A estreia da Diageo no maior palco do futebol mundial estabelece um contraste inteligente entre a velocidade do digital e a paciência da coquetelaria. Se a Smirnoff opera no ritmo imediato dos memes, a Johnnie Walker decidiu usar o ativo mais valioso de um destilado para dialogar com o torcedor: o tempo.

A marca aproveitou uma coincidência dolorosa para o país — o jejum de exatamente 24 anos sem títulos mundiais — para lançar uma edição ultralimitada de Johnnie Walker 24 anos.

O líquido foi colocado nos barris exatamente no ano da última conquista do Brasil e a garrafa chega ao mercado com um rótulo bordado à mão, inspirado na camisa da Seleção.

É, literalmente, a materialização da esperança destilada, transformando o calvário da espera em um artigo de alto valor agregado.

O movimento amarra o posicionamento de uma categoria que passou a última década ensinando o brasileiro a consumir alta coquetelaria.

"Os drinques praticamente não existiam no cotidiano nacional há dez anos. O que estamos fazendo agora na Copa é escalar esse comportamento, aproximando o consumidor da versatilidade por meio do nosso maior símbolo, que é a caipiroska", explica o diretor.

A diplomacia dos dois limões: 48 jingles e a logística do esquenta

Para abraçar o formato expandido do torneio, a Smirnoff transformou seu portfólio em um laboratório de receitas globais.
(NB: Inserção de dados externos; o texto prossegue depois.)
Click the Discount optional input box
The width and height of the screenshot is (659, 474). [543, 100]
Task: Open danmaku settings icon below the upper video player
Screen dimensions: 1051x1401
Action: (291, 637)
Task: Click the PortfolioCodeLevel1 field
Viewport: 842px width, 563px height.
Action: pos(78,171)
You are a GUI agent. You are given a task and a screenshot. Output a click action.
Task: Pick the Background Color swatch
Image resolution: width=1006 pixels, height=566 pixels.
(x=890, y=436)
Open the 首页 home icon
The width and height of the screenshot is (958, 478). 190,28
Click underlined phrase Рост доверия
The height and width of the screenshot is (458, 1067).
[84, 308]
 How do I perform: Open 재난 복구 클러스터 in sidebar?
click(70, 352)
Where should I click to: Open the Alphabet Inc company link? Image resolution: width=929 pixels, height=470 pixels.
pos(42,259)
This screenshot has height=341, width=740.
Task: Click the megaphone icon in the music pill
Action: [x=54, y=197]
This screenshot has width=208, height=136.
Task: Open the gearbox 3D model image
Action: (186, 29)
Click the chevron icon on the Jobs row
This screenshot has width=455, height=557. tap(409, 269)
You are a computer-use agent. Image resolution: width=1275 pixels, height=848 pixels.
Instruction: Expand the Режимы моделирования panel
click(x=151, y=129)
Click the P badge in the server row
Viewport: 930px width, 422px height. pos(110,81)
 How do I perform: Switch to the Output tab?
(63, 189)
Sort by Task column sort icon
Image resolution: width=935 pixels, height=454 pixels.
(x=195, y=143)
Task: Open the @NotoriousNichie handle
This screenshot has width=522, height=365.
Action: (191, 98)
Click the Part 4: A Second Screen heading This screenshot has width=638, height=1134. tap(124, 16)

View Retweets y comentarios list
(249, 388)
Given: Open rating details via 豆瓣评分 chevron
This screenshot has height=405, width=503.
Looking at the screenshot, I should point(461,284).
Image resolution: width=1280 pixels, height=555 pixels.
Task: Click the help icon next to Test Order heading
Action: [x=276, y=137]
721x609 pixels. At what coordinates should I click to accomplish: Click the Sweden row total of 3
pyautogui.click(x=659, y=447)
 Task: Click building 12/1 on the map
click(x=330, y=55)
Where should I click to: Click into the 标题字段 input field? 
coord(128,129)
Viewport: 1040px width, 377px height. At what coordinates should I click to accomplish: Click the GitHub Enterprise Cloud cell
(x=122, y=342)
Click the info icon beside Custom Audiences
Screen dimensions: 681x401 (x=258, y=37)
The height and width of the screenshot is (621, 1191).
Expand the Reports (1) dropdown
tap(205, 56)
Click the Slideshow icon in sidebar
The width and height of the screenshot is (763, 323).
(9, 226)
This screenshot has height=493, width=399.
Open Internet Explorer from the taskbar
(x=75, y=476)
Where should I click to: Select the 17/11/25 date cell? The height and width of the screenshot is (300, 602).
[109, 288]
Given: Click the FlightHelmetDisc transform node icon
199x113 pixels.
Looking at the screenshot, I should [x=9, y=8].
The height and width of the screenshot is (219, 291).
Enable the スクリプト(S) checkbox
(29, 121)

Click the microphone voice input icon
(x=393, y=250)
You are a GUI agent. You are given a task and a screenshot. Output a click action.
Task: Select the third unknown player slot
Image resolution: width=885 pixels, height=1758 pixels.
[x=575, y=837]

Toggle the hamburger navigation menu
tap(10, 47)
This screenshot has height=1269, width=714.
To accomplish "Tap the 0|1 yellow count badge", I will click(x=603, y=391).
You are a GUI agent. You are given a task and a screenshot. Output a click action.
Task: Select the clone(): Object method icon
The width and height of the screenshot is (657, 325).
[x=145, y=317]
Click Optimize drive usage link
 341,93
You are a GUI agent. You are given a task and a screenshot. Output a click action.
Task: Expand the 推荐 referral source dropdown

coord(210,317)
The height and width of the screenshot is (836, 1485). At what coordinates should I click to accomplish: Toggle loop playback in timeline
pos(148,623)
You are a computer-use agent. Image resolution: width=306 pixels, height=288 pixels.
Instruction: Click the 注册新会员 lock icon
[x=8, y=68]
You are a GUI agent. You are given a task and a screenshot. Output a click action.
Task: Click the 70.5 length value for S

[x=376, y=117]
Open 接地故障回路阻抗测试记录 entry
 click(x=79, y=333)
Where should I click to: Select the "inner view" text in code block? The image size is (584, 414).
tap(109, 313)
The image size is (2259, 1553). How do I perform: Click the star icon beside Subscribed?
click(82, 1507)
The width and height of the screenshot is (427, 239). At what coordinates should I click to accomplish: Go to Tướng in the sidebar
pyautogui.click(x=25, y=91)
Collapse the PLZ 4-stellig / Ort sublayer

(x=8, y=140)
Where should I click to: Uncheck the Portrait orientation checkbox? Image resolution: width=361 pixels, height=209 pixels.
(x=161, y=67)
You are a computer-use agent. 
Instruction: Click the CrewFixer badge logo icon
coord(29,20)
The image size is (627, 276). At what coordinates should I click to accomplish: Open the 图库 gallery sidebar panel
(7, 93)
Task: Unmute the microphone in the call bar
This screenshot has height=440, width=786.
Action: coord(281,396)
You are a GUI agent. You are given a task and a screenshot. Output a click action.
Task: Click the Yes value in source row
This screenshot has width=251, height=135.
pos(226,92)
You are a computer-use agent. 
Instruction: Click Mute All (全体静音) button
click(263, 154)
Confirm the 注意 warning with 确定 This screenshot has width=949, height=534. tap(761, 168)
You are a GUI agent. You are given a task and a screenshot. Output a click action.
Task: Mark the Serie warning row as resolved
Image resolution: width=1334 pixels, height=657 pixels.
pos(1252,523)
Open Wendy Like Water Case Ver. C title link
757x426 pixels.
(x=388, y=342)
A marca desenvolveu 48 versões de caipiroska, cada uma inspirada em um país participante, amparadas por 48 jingles exclusivos e oito filmes publicitários que brincam com as peculiaridades de cada cultura.

O sabor do Brasil, batizado de "Dois Limões", entrega um visual verde e amarelo direto no copo.

A estratégia ganha tração comercial ao entender a física do "esquenta". Dados internos da companhia apontam que o consumidor inicia o processo de preparação e decisão de compra cerca de duas horas antes do apito inicial. É nesse intervalo que a operação de e-commerce precisa ser cirúrgica.

Em vez de vender apenas a garrafa isolada, a Diageo estruturou parcerias com plataformas como iFood, Mercado Livre e Amazon para comercializar a experiência completa.

O usuário consegue pedir o combo temático de um país — que inclui a vodka, as frutas específicas e até o saco de gelo —, garantindo que o produto chegue antes que os convidados apertem a campainha.